Charles-Valentin Alkan 30 November 1813 – 29 March 1888 was a French composer and virtuoso pianist. At the height of his fame in the 1830s and 1840s he was, alongside his friends and colleagues Chopin  and Liszt, among the leading pianists in Paris, a city in which he spent virtually his entire life.

The Symphony for Solo Piano op 39 4-7,is a large-scale romantic work for piano composed by Charles – Valentin Alkan and published in 1857.

Although it is generally performed as a self-contained work, it comprises études Nos. 4–7 from the Douze études dans tour les tons mineurs (Twelve Studies in All the Minor Keys), Op. 39, each title containing the word Symphonie . The four movements are titled Allegro moderato, Marche funèbre,Menuet and Finale ( described by Raymond Lewenthal as a ride in hell). Much like the Concerto for Solo Piano  (Nos. 8–10), the Symphony is written so as to evoke the broad palette of timbres and harmonic textures available to an orchestra. It does not contain the excesses of the Concerto or the Grande Sonate (Op. 33). But, rather like the Sonatine Op. 61, it proves that Alkan was also capable of writing perfectly balanced and almost ‘Classical’ works.”Unlike a standard classical symphony, each movement is in a different key, rising in progressive tonality by a perfect fourth.

Achille Claude Debussy 22 August 1862 – 25 March 1918) was a French composer. He is sometimes seen as the first impressionist composer, although he vigorously rejected the term. He was among the most influential composers of the late 19th and early 20th centuries.

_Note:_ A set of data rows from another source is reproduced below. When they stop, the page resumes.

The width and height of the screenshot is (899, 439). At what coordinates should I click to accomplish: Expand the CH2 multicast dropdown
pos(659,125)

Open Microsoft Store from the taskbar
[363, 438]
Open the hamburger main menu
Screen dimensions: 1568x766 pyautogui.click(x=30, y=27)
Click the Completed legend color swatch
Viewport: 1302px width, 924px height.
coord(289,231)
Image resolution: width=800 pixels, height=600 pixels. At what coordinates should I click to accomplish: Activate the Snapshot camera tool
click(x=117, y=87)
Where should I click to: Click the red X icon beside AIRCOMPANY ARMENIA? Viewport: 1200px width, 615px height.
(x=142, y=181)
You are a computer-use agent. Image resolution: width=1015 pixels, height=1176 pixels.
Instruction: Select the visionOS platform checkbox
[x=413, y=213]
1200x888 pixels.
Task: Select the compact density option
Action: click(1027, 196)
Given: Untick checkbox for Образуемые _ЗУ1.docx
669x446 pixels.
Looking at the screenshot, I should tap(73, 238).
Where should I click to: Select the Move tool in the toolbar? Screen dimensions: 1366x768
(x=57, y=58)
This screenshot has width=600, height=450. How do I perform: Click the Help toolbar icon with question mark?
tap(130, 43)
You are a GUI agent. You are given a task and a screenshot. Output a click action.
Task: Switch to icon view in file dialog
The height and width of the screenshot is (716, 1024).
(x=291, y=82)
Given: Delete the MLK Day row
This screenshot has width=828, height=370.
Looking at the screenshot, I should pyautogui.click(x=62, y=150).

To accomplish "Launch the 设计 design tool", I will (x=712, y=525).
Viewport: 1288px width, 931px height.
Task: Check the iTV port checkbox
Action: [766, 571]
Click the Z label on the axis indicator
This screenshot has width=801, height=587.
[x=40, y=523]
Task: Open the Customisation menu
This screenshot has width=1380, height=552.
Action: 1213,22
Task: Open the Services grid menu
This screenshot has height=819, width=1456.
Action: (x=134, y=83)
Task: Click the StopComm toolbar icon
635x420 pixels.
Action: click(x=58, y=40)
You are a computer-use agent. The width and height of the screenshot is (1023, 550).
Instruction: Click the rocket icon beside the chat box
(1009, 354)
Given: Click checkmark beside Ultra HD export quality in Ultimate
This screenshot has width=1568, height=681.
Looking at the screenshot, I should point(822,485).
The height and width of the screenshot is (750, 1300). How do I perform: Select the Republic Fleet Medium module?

Debussy wrote “We must agree that the beauty of a work of art will always remain a mystery […] we can never be absolutely sure ‘how it’s made.’ We must at all costs preserve this magic which is peculiar to music and to which music, by its nature, is of all the arts the most receptive.”

Préludes are 24 pieces for solo piano , divided into two books of 12 preludes each.Each book was written in a matter of months, at an unusually fast pace for Debussy. Book I was written between December 1909 and February 1910, and Book II in 1911 and 1912.In the original editions, Debussy had the titles placed at the end of each work,allowing performers to experience each prelude without being influenced by its titles beforehand.

Two of the titles were set in quotation marks  by Debussy because they are, in fact, quotations: «Les sons et les parfums tournent dans l’air du soir» is from Charles Baudelaire’s poem Harmonie du soir (“Evening Harmony”), from his volume Les Fleurs du mal. «Les fées sont d’exquises danseuses» is from J.M. Barrie’s book Peter Pan in Kensington Gardens , which Debussy’s daughter had received as a gift.

At least one title is poetically vague: The exact meaning of Voiles, the first book’s second prelude, is impossible to ascertain; in French, voiles can mean either “veils” or “sails”.On 3 May 1911, pianist Jane Mortier premiered the first book of preludes at the Salle Pleyel  in Paris.German-English pianist Walter Morse Rummel , a student of Leopold Godowsky, premiered the second book in 1913 in London.

Debussy and other pianists who gave early performances of the preludes (including Ricardo Viñes) played them in groups of three or four, which remains a popular approach today. This allows performers to choose preludes with which they have the strongest affinity, or those to which their particular gifts are most suited.